It is always interesting to see how certain pieces of news play out differently across different currency pairs. If something is happening that is positive for the U.S. Dollar, that doesn’t necessarily mean that it all plays out perfectly evenly across all of the dollar-related pairs. Instead, it may have a stronger impact on certain pairs than others.
Imagine that a good piece of news comes out for the strength of the dollar, and you are excited because you are short the GBP/USD. You have seen some pips moving in your favor, but you are concerned because you notice that the USD/JPY has moved even higher and more aggressively on the news. The difference between what you made on your short GBP/USD trade versus what you could have made on a long USD/JPY trade is puzzling.
The difference between the two may come down to the cross currencies.
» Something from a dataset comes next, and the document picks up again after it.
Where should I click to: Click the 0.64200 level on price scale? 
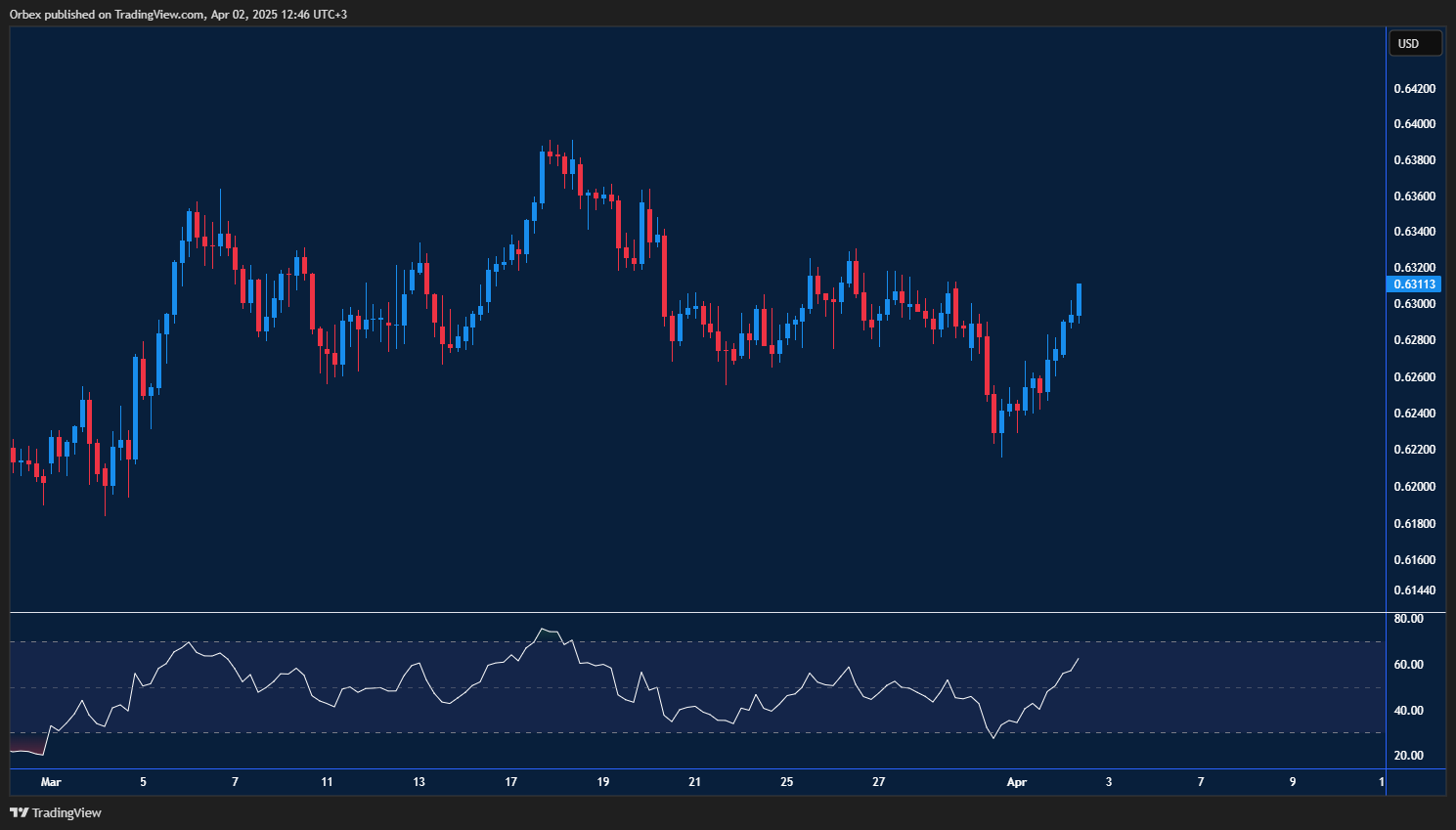tap(1416, 88)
The USD/JPY trade may well have broken through some resistance levels that caused a lot of other traders to jump in on the trade. However, the GBP/USD might not have moved as much if it did not break through those same levels. In fact, it might be held in place because there are cross currencies that are connected to the U.K. Pound that are holding back some of the movement that might otherwise have been seen in the GBP/USD trade.
In the example above, when USD/JPY broke through the major resistance level (blue dashed line), the mixture of stop losses being hit and breakout traders hopping on the long trade forced it even higher.
Because buying more USD/JPY weakens the yen, this would cause GBP/JPY (and perhaps more yen-based pairs) to break through its major resistance level. once again hitting stops and attracting breakout traders, pushing GBP/JPY even higher.
When resistance is broken, stops are triggered along with breakout traders moving into new long positions, pushing GBP/JPY even higher. This triggers the Pound to strengthen and decelerates the force of your short GBP/USD trade. The GBP/JPY cross buying acts as a safety net. Thus, GBP/USD didn’t shift as much or as quickly as the USD/JPY.
Your trade is held back by the fact that there are cross currencies that must be considered in this case. It is so important to examine what these currencies can and cannot do based on other market conditions and how things are playing out. You may be surprised to learn about the specific types of trades that you ought to make based on what the cross currencies are doing.